12.2. Supermaster automatic provisioning of slaves

PDNS can recognize so called 'supermasters'. A supermaster is a host which is master for domains and for which we are to be a slave. When a master (re)loads a domain, it sends out a notification to its slaves. Normally, such a notification is only accepted if PDNS already knows that it is a slave for a domain.

However, a notification from a supermaster carries more persuasion. When PDNS determines that a notification comes from a supermaster and it is is bonafide, PDNS can provision the domain automatically, and configure itself as a slave for that zone.

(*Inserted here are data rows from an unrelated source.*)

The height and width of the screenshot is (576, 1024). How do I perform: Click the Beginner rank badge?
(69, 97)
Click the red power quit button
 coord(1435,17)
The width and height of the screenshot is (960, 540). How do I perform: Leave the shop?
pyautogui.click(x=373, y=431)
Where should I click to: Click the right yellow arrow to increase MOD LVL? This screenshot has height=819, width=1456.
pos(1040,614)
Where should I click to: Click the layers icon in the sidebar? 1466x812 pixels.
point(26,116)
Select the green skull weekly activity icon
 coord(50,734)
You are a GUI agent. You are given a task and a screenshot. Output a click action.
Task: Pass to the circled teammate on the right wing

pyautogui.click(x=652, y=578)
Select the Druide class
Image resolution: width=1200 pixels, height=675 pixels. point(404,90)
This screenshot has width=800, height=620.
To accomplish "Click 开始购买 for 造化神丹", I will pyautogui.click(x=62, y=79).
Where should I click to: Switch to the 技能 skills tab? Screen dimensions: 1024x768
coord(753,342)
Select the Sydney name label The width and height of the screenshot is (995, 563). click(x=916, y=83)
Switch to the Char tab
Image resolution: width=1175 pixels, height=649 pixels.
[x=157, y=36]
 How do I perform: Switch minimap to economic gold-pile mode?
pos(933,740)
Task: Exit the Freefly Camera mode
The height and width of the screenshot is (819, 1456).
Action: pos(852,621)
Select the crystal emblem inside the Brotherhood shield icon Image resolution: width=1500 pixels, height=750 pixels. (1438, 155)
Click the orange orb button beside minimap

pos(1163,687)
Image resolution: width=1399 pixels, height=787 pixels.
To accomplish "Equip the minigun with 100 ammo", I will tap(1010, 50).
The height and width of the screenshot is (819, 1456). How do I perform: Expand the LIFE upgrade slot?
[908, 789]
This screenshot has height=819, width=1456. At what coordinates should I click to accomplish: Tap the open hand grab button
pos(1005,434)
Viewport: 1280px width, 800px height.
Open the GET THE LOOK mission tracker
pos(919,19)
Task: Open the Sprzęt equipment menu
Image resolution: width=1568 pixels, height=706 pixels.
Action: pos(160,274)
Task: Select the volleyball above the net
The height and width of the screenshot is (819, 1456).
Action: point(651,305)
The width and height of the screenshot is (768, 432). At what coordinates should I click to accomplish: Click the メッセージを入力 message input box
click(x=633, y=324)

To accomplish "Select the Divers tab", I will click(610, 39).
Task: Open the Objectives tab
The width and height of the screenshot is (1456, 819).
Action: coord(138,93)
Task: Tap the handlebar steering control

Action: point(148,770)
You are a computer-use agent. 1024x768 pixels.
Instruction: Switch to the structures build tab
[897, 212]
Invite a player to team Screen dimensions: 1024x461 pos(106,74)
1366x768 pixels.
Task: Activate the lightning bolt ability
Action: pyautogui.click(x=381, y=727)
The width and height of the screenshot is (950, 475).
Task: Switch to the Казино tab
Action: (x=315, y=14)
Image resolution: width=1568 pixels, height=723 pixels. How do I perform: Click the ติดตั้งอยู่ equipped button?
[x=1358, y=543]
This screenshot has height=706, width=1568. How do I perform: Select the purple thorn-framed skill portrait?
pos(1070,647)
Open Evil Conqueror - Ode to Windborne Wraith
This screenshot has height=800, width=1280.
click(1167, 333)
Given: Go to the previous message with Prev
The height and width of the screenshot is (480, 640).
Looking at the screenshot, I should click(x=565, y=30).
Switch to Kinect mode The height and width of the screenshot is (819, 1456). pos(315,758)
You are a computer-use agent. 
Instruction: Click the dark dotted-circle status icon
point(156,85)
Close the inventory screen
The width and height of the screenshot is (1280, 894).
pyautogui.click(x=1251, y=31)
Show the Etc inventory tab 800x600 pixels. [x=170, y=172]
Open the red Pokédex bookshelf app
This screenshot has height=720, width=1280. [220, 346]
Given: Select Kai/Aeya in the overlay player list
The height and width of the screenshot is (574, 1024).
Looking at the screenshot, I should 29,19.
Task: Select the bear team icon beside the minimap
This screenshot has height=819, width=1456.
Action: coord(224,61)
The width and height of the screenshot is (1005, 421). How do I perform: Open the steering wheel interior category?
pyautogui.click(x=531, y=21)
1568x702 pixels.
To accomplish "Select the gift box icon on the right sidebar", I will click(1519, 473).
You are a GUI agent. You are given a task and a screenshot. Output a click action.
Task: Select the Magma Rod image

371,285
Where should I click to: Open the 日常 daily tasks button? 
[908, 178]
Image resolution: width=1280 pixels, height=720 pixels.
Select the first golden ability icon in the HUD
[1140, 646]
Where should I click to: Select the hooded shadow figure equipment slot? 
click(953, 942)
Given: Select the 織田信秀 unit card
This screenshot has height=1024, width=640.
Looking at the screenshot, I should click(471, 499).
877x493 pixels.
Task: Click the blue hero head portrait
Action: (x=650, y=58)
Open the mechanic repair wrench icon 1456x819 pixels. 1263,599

To enable this feature, a backend needs to know about the IP address of the supermaster, and how PDNS will be listed in the set of NS records remotely, and the 'account' name of your supermaster. There is no need to fill this out but it does help keep track of where a domain comes from.

To enable this feature in the Generic PostgreSQL backend, issue the following:

	  create table supermasters (ip VARCHAR(25), nameserver VARCHAR(255), account VARCHAR(40));
	  GRANT SELECT ON supermasters TO pdns;
	  GRANT ALL ON domains TO pdns;
	  GRANT ALL ON domains_id_seq TO pdns;
	

To configure a supermaster with IP address 10.0.0.11 which lists this installation as 'autoslave.powerdns.com', issue the following:

	  insert into supermasters ('10.0.0.11','autoslave.powerdns.com','internal');
	
From now on, valid notifies from 10.0.0.11 that list a NS record containing 'autoslave.powerdns.com' will lead to the provisioning of a slave domain under the account 'internal'.

WARNING: as of 1.99.9 this feature is new and relatively untested. Only works with the PostgreSQL backend.